The Charlotte Symphony at Belk Theater was playing Schumann’s Piano Concerto in A Minor and Dvorak’s Symphony No. 8 in G Major on October 3rd, 2008. The conductor was the remarkable Andrew Grams and the pianist was the talented Ingrid Fliter. This was not my first symphony. Or my second. My husband’s passion for classical music extends beyond playing lovely pieces on the piano or tuning into the classical channel at home. In 2003, I sat through London Symphony’s Beethoven, Symphonies No.4 and No.5 and Piano Concerto No.1, some of the world’s most well-known music. Even then, in one of the world’s premier concert halls, the music still did not penetrate through me as it did during this concert in Charlotte.
The symphony was just something I did with him. I liked to think of going to the symphony – the idea was appealing to my sense of style and I wanted to appreciate good music, to boot. So I tried. Frankly, I prefer Shakespeare plays, drama, musicals and Argentine tango. Even so, I would always be green with envy, watching my husband’s appreciation and joy of classical music, while I fought hard to stay alert for the second half of the performance.
On October 3rd, as I sat with mild enthusiasm in the Belk Theater, marveling at the 70-person orchestra before me, I imagined hearing another beautiful symphony that I would again barely know how to appreciate. That was not to be the case. Into the first half of piano concerto, my body fell into stillness, and my mind fell into a trance. What followed in the next few minutes was remarkable. It is as though the hand of time placed me gently from that theater seat into the middle of my childhood, transporting me into the most sacred place I knew as a little girl: my grandparents’ house in Iran.
It has been a very long time since anyone in our family has referred to the house, and longer since I have thought back to it. And yet, I was running about this house, and seeing the exact floor-plan, flow, furniture, and vibe, as though I never left. I was hearing my grandfather’s voice talking to me – something I have tried so hard to to remember in vain. I could feel my grandmother’s presence in the kitchen. My eyes were transfixed on the orchestra, and the more I focused on the music, the deeper I went into my memory bank. When the music stopped for intermission at the top of the hour, I could not move. I had just experienced the miracle of classical music and it was finally obvious to me why this music is eternal and everlasting.

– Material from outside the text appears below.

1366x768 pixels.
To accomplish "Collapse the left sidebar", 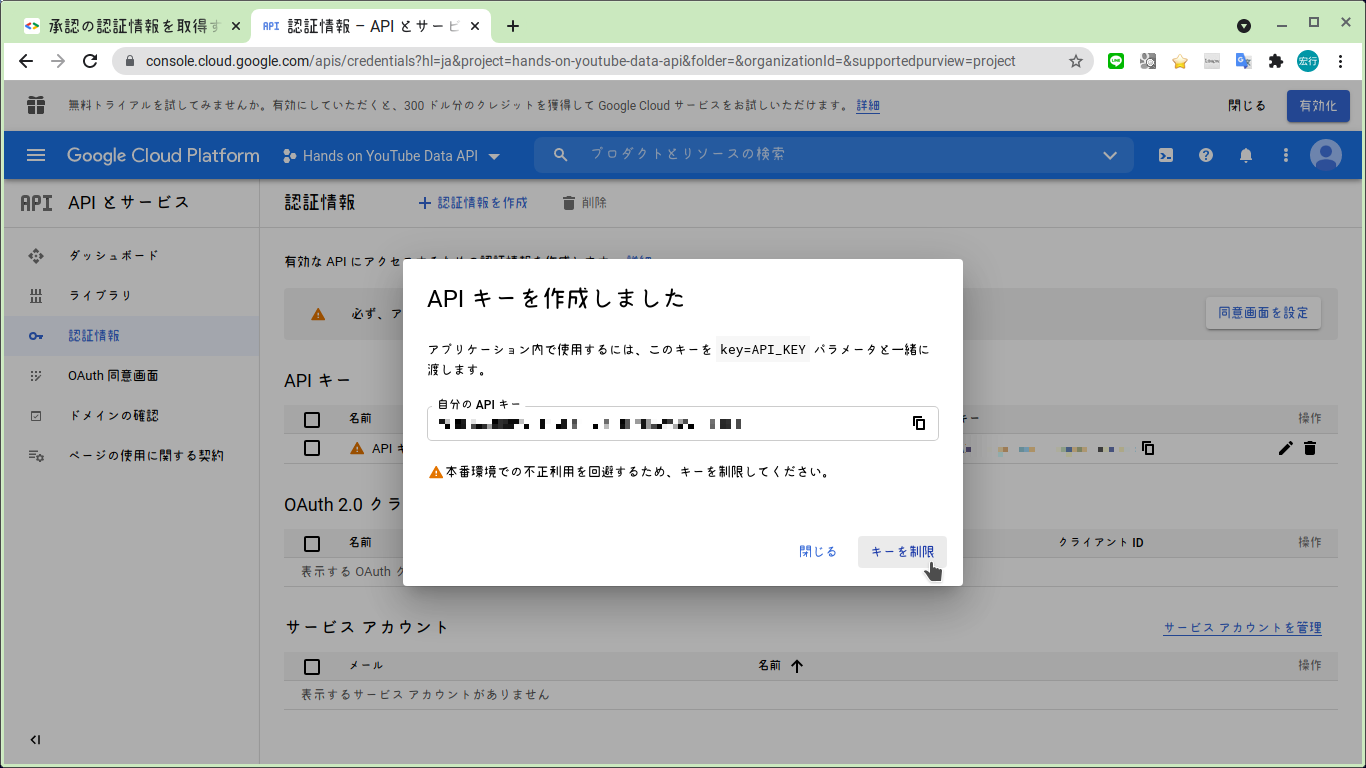I will 35,740.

Bruce Adolphe’s book, “What to Listen for in the World“, was on my husband’s Christmas list wish; funny how it turned out to be the perfect gift for me. Overwhelmed by the Charlotte experience, I made a decision to delve more into classical music. After transferring 800 classical pieces into my iTunes library for my new found interest, I settled with Adolphe’s book in the hot tub on a cold winter night. As the iPod cycled through Beethoven and Bach, Chopin and Schubert, I slowly turned the pages of this book in my candlelight, and read every poem in low audible voice to myself.
Poetry about music and music about life is the sum of Bruce Adolphe’s excellent read. He tells us that musicians have a special biology, and that musicians the world over are more like each other than they are like the people from their own countries. They exist in a different medium; they hear and listen on levels that ordinary people are incapable of. They certainly speak a language only they can comprehend and converse in. In the course of this short book, Adolphe attempts to pass on the wisdom of the musician through prose and poetry about life. He meets his goal well, despite the poor choice of illustrations by Vijay Kumar – splotches of varying shades of black referred to as artwork for the book – which deliver no purpose whatsoever and should be stripped from future editions of the book.

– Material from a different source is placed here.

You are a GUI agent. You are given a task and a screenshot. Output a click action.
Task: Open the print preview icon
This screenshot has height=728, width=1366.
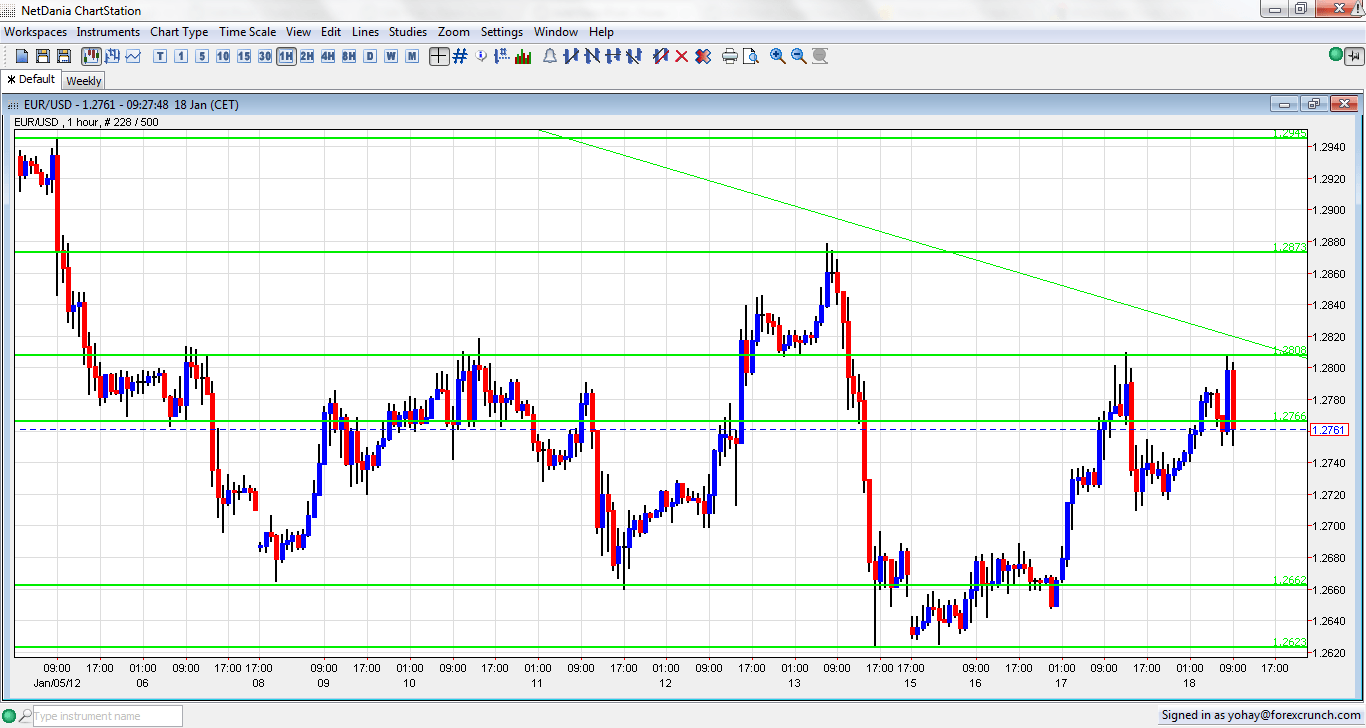point(750,56)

I quote fragments of some of my favorite poems:
“Music must be very personal:
only then will it be universal.
We recognize ourselves in others,
not in generalizations about others” -pg.16
“True music is balanced, eternal.
True music does not need to entertain, but may.
False music is all about style…..
True music transcends style” -pg. 28
My ultimate favorite lines:
“Empires collapse,
wars and politics are forgotten or romanticized,
families are divided and lost,
history is revised,
but music – ephemeral though it seems –
endures” -pg.45
Reading is the best pastime for an active mind! If you like to see the other book reviews, check the index of In Print.
At first, I was disappointed to be reading poems rather than stories. Disappointment took leave as I continued reading and listening to the classical music filling the air. By the end of the evening, I had finished the last poem. In the course of one evening, I had opened a small window into a new world for me: that of appreciation and absorption of this eternal music in hopes of letting it transport me again to the place I cannot go unaided……..to the days of my childhood, to the details of my memories, to the blurry edges of my mind, if only for a few minutes to behold and treasure them. To believe that even though decades have passed, I can find my way back to those days anytime. To know that they live, and always will, in the windmills of my mind.